Proteste in Francia. I sindacati “capitalizzano” la sconfitta del’Ump
24 Marzo 2010
di Redazione
I sindacati francesi sono decisi a "capitalizzare" la sconfitta che il presidente Nicolas Sarkozy ha subito alle elezioni regionali dello scorso fine settimana.
Ferrovie, scuole e servizi pubblici francesi, infatti, sono stati colpiti oggi da proteste su pensioni e salari. Centinaia di migliaia di persone hanno preso parte a manifestazioni in tutta la Francia e più della metà dei treni regionali non ha effettuato corse. Inoltre un terzo dei servizi ad alta velocità è stato soppresso. Il 50% degli insegnanti non si è presentato al lavoro.

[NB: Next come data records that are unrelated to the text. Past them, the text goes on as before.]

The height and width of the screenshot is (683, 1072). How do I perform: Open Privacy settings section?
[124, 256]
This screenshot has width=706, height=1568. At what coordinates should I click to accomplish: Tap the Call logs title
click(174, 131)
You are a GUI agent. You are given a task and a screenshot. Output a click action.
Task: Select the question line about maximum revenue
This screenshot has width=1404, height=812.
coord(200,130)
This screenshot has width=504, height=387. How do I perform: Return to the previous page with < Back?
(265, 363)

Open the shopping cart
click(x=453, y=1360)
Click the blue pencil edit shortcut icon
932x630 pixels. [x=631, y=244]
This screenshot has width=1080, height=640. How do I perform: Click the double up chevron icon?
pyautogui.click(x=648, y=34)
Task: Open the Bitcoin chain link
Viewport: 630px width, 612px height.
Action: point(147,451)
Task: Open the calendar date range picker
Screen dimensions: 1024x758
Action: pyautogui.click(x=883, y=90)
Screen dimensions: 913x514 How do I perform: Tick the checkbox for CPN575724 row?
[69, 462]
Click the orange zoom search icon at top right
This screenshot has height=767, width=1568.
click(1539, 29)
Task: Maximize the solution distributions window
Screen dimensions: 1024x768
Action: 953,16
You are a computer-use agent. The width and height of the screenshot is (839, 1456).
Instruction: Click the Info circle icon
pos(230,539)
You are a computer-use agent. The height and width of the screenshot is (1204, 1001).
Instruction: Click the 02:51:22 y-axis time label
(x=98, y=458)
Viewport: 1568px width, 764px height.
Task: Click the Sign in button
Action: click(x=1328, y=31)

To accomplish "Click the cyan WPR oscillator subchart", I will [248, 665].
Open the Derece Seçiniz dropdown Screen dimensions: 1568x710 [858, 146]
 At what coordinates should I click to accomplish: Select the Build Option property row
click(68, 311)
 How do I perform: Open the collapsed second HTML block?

"La disoccupazione sta crescendo, il potere di spesa diminuisce, ci sono reali timori sul futuro del paese ed è il momento che rappresentino i principali temi dell’agenda politica", ha detto Francois Chereque, capo del sindacato Cfdt.
La coalizione di centrodestra di Sarkozy ha patito domenica scorsa la peggiore sconfitta elettorale degli ultimi 50 anni, con i partiti della sinistra che hanno conquistato 23 delle 26 regioni francesi. Sarkozy ha risposto con un rimpasto di governo e la rimozione del ministro del Lavoro, che era stato incaricato di condurre le negoziazioni per una riforma delle pensioni e che ha avuto un risultato particolarmente negativo al voto.
I leader dei sindacati hanno bocciato il rimpasto, giudicandolo un’operazione inadatta a rianimare l’economia e accusando Sarkozy di non riuscire più ad interpretare il clima politico francese.